The popularization of science is one of UNESCO’s oldest programmes, with the UNESCO Kalinga Prize for the Popularization of Science celebrating its 60th anniversary in 2012. UNESCO awards a number of other prizes to reward excellence in a specific scientific domain.
World Science Day for Peace and Development
Established by UNESCO in 2001, World Science Day for Peace and Development is celebrated worldwide on 10 November each year.
At a time when so many decisions are being made on the basis of science, it is becoming increasingly important to inform the public about the issues at stake. Within the United Nations, UNESCO has taken the lead for a number of International Years in order to alert the public to key issues, such as sustainable water and land management or the need to embrace ‘green chemistry’.
Examples of recent International Years are those on Freshwater (2003), Physics (2005), Deserts and Desertification (2006), Planet Earth: Earth Sciences for Society (2007), Astronomy (2009), Biodiversity (2010) and Chemistry (2011). The next International Years in which UNESCO will play a key role will be those on Crystallography (2014) and Light (2015).
Popularizing science via a journal
In October 2002, UNESCO launched a quarterly journal, A World of Science, to popularize issues relevant to the Organization’s work and draw attention to the themes of International Years. Published in Arabic, English, French, Russian and Spanish, the journal fêted its 10th anniversary in 2012.
Quality communication of science to the public demands rigorous reporting by science journalists. Since 2004, UNESCO’s Communication Sector has teamed up with various partners to organize training workshops for media professionals to improve reporting on HIV/AIDS. See for example the training workshop for journalists in Central Asia in 2008. UNESCO has also set up a Global Network of Television Producers; the African branch of this network produced short documntaries on HIV and AIDS in 2005. Five years later, a series of eight films (DVD) on HIV and AIDS, entitled Positive Life, were produced in Asia by UNESCO’s Network of Young TV Producers on HIV and AIDS, in collaboration with the Asia Pacific Institute for Broadcasting Development.
Since 2000, UNESCO’s Apia office (Samoa) has run a series of workshops for journalists in the Pacific region to develop their science reporting skills, in tandem with the Centre for Public Awareness of Science at the Australian National University.
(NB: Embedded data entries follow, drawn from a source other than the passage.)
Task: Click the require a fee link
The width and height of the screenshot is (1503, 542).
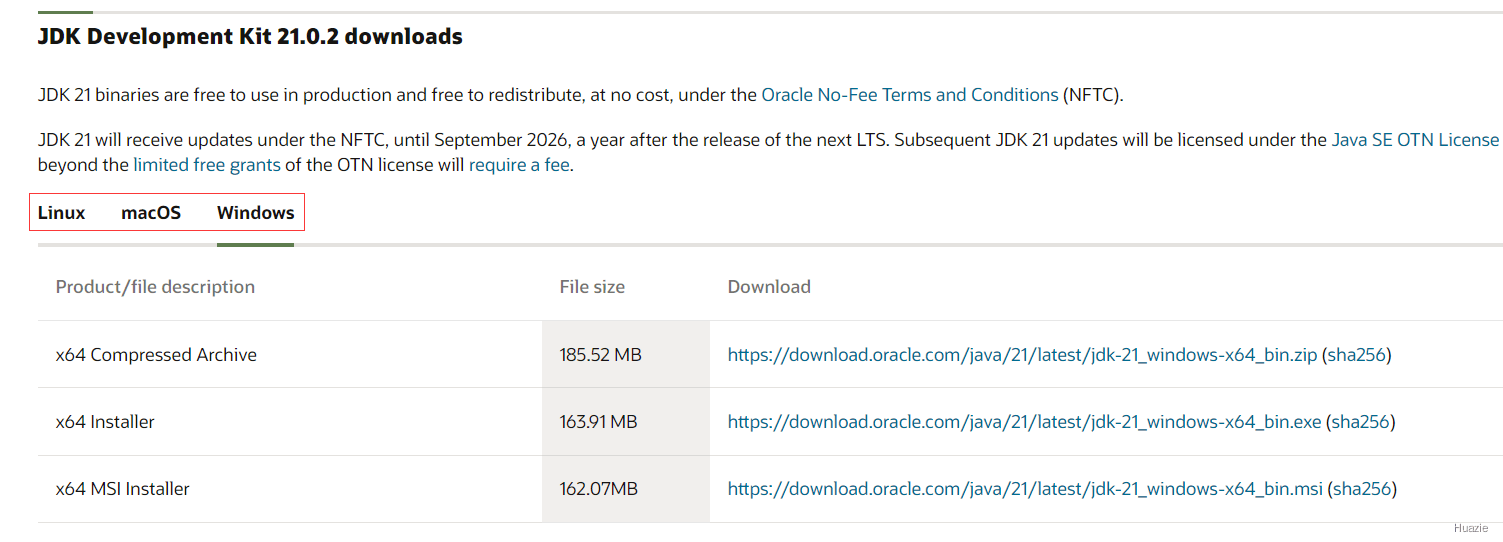Action: pyautogui.click(x=519, y=165)
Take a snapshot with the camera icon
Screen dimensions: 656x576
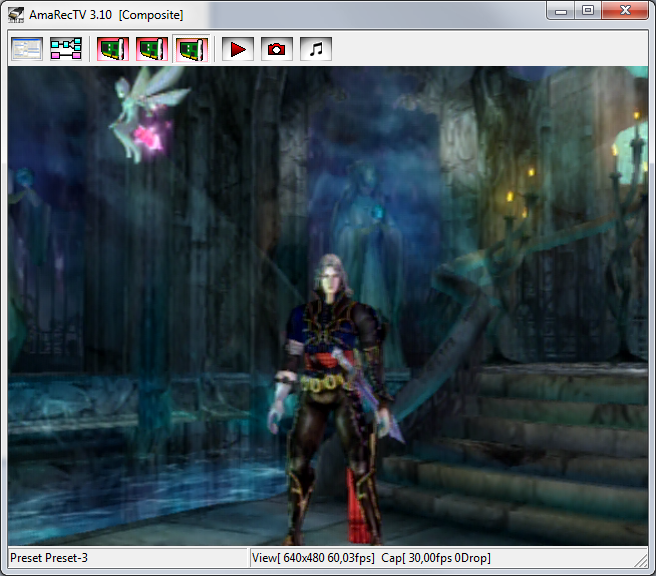click(277, 49)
On 19 April 2012, UNESCO’s Venice office (Italy) ran a session for journalists from Southeast Europe in Florence during the XIIth Conference on the Public Communication of Science and Technology. The office provided eight talented science journalists from Southeast Europe with travel grants to enable them to attend the conference and listen to some of the leading lights in science communication. During the UNESCO session devoted to Southeast Europe, the journalists described the situation in their respective countries, which they generally deemed to be poor.
The conference drew 670 participants from five continents and benefited from the patronage of UNESCO. Participants made more than 450 presentations on trends in science communication today, such as how to explain chemistry to a public audience in an entertaining way via a demonstration of ‘molecular cuisine’, or how to counter the phenomena of pseudoscience and antiscience.
UNESCO provides technical assistance for the development of science centres and museums. Since 2004, UNESCO has been actively involved in setting up centres in Bahrain, East Jerusalem, Malaysia, Morocco and Yemen, among others.
Periodically, UNESCO contributes to international exhibitions designed to build public awareness of science and technology. Examples of travelling exhibitions are Experiencing Mathematics (2004, EN, FR) and the Biodiversity Exhibition (2010).